Dark fringes are key elements in understanding interference patterns created by light. In a double-slit experiment, light waves from each slit overlap, creating regions of both constructive and destructive interference. Dark fringes occur where destructive interference happens - spots where the waves from the two slits cancel each other out.

In simpler terms, a dark fringe is like a shadow on the bright background of light. These fringes occur at specific positions along the interference pattern on a screen.

The condition for dark fringes is given by the formula: \[ d \sin \theta = (m + 0.5) \lambda \]

• \(d\) is the slit separation (0.450 mm in our problem).
• \(\lambda\) is the wavelength of the light used (500 nm here).
• \(m\) represents the order of the dark fringe (like second, third, etc.).

To find the locations of these fringes on a distant screen, we assume small angles where \(\sin \theta \approx \tan \theta \approx \frac{y}{L}\), letting us calculate the position \(y\) of dark fringes.

Wavelength is a fundamental aspect of wave physics, representing the distance between successive peaks of a wave. It plays a crucial role in interference patterns, determining how waves interact to form bright and dark fringes.

The wavelength, \(\lambda\), is especially important in a double-slit experiment. It dictates the distance between interference fringes.

Longer wavelengths result in fringes that are farther apart, while shorter wavelengths create fringes that are closer together.

• For the exercise, the wavelength of coherent light is given as 500 nm (nanometers).
• This value tells us the light is visible and helps to find accurate positions of the dark lines.

Understanding wavelength helps in predicting and calculating the exact fringe pattern observed on the screen, enhancing insights into how light behaves when passing through slits.

Interference patterns result from the interaction of overlapping waves, leading to regions of alternating light and dark stripes or bands on a screen. In the case of a double-slit experiment, the pattern stems from two sources of light waves interfering with each other.

Depending on where you look on the screen, you will either see a bright spot (where constructive interference occurs) or a dark fringe (where destructive interference occurs).

• Constructive interference happens when light waves align to amplify the light, producing bright areas.
• Destructive interference occurs when waves cancel each other out, leading to dark fringes.

Insight into this pattern aids in understanding fundamental wave properties, offering a window into the wave nature of light. The positions and spacing of these fringes are governed by the light’s wavelength, the distance between the slits, and the distance to the screen.

Coherent light is essential in performing double-slit interference experiments effectively. It refers to light waves that are in phase and have a constant amplitude. Such light is characterized by having a fixed phase relationship, which means that the peaks and troughs of the waves match up over time.
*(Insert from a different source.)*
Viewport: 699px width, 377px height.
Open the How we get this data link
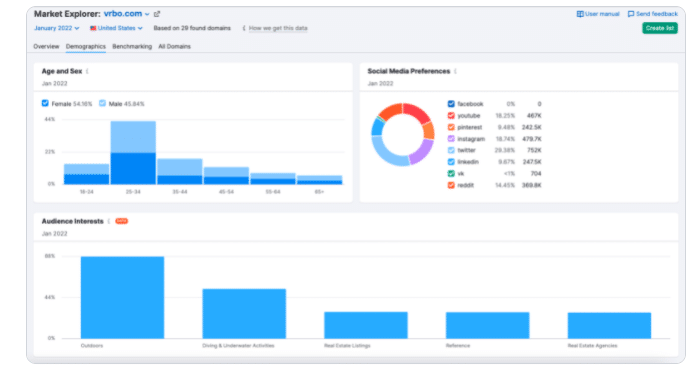[278, 28]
In our exercise, the coherent light ensures the waves emerging from the slits maintain a consistent relationship. This consistency is key to forming clear interference patterns on the screen.

• Lasers are a common source of coherent light due to their monochromatic and phase-aligned nature.
• Other light sources can also be made coherent using special filters or apparatus.

With coherent light, you can accurately predict and measure the positions of dark and bright fringes, such as determining the distance between specific dark fringes like the second and third ones in this case.